La compagnie easyJet a annoncé, lundi, avoir commandé ses sièges ultralégers de nouvelle génération, les Kestrel de Mirus Aircraft Seating. Les voyageurs bénéficieront de plus d'espace pour les jambes dès 2028, promet le transporteur.

Ces sièges équiperont de nombreux avions de la compagnie easyJet à partir de 2028. © Mirus Aircraft Seating
Ces sièges équiperont de nombreux avions de la compagnie easyJet à partir de 2028. © Mirus Aircraft Seating

Lundi, easyJet a montré que l'innovation demeure l'un de ses points forts. La compagnie aérienne a officialisé sa commande de sièges Kestrel auprès du fabricant britannique Mirus Aircraft Seating, qui équiperont les futurs A320neo et A321neo livrés à partir de 2028. Au programme, les passagers gagneront jusqu'à 5 cm d'espace supplémentaire pour les jambes, et le transporteur jusqu'à 500 kg plus léger par appareil, soit plus de 12 936 tonnes de carburant économisées chaque année.

Le siège Kestrel, l'ultraléger qui change la donne pour la flotte easyJet

Fondée au Royaume-Uni en 2015, Mirus Aircraft Seating a conçu avec le Kestrel ce qui est aujourd'hui le siège le plus léger de sa catégorie. Concrètement, sur les plus grands modèles de la flotte easyJet, remplacer tous les sièges par des Kestrel permet d'alléger l'avion de jusqu'à 500 kg, soit autant de poids en moins à soulever à chaque décollage, et donc moins de carburant brûlé à chaque vol. easyJet sera la toute première compagnie au monde à en équiper ses appareils, dans le cadre d'une commande portant sur 237 avions.

Et ultraléger ne veut pas dire inconfortable pour autant. Le Kestrel a été conçu avec un dossier légèrement incliné vers l'avant dès la fabrication, ce qui crée naturellement plus d'espace devant chaque siège, sans avoir besoin de modifier la distance entre les rangées. Le passager y gagne 5 cm supplémentaires pour les jambes, ce qui peut sembler peu, mais quand on est coincé pendant deux heures dans un A320 bondé, chaque centimètre compte. Et c'est plutôt généreux pour une compagnie qui se dit à bas prix.

© Mirus Aircraft Seating
© Mirus Aircraft Seating

Le Kestrel a aussi été pensé pour durer. Sa conception volontairement épurée (moins de pièces, moins de complexité) réduit les besoins en maintenance au fil des années.
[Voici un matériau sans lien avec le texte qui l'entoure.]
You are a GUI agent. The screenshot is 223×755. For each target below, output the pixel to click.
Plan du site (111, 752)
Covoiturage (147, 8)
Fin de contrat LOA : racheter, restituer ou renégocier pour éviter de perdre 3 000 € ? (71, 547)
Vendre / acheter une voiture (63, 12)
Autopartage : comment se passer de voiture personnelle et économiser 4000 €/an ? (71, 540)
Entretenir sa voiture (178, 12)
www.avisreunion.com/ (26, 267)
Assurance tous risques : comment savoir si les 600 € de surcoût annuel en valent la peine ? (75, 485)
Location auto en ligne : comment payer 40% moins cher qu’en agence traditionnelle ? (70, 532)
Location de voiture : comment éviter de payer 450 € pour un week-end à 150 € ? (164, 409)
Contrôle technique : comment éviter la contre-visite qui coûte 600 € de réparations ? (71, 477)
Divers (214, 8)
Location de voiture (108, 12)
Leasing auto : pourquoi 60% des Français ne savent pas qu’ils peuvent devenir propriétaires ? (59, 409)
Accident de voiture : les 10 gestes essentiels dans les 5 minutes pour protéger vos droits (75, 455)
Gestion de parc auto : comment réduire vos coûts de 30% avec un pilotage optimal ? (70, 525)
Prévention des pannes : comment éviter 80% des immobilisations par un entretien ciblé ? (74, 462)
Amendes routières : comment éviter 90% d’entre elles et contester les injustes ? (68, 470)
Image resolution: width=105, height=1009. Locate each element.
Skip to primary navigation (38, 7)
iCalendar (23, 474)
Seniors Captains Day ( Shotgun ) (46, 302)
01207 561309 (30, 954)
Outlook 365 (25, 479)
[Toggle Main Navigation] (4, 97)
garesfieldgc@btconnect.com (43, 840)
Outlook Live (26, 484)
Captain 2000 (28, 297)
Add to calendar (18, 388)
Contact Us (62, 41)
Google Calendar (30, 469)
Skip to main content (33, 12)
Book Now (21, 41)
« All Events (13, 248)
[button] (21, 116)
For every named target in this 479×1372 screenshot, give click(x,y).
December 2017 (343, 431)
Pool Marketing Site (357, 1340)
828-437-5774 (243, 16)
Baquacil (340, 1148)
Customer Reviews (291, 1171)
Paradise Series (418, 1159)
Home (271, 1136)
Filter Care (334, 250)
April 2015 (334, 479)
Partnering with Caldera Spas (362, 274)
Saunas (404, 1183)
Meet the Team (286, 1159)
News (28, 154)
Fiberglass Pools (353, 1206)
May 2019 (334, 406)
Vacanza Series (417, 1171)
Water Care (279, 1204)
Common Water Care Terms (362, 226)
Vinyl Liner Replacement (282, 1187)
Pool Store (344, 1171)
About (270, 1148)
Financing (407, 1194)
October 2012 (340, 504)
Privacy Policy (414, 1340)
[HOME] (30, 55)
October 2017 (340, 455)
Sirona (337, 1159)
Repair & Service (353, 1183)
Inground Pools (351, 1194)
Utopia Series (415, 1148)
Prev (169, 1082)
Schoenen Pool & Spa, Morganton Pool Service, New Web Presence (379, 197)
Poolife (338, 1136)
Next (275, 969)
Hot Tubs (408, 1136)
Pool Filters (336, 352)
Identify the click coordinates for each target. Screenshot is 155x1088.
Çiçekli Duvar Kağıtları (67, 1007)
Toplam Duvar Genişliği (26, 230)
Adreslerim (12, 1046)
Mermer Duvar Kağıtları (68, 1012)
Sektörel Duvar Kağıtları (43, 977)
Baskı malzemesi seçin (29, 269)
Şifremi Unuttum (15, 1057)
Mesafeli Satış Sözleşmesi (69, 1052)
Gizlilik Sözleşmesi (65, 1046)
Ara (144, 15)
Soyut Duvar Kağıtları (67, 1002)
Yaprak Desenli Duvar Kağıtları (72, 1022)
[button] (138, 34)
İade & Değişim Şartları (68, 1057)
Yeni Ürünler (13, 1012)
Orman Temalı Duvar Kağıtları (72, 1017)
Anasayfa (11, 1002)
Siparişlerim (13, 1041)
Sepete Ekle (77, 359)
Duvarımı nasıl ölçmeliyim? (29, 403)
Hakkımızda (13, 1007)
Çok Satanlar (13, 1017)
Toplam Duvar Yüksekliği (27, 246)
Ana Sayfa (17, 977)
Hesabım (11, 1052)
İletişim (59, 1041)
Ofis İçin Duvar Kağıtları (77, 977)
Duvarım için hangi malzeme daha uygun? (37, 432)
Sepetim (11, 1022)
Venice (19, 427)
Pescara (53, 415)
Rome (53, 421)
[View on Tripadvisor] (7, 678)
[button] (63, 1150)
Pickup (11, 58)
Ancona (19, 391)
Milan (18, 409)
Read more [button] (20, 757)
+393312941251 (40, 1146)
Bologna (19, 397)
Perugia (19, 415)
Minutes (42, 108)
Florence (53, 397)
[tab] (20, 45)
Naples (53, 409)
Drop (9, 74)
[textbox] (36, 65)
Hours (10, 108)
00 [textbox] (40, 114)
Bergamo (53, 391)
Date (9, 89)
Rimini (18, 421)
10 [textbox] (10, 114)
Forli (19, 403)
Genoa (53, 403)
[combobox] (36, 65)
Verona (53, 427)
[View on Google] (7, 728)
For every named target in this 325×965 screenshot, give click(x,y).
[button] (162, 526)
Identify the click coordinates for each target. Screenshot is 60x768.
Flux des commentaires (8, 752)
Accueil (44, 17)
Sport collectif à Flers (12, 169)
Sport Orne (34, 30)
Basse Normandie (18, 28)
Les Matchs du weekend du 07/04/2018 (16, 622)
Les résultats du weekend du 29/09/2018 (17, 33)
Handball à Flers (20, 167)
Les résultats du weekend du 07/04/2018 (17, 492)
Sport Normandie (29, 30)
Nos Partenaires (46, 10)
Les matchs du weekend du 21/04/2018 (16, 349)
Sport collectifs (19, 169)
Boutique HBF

Et quand le siège arrive en fin de vie, il est recyclable à environ 98%, même si cette statistique nous laisse un poil perplexe. Cerise sur le gâteau, il a été entièrement développé et certifié dans le centre d'essais de Mirus au Royaume-Uni, ce qui évite d'expédier les sièges aux quatre coins du monde pour les homologuer, en soi déjà une économie de temps, d'argent et de carbone.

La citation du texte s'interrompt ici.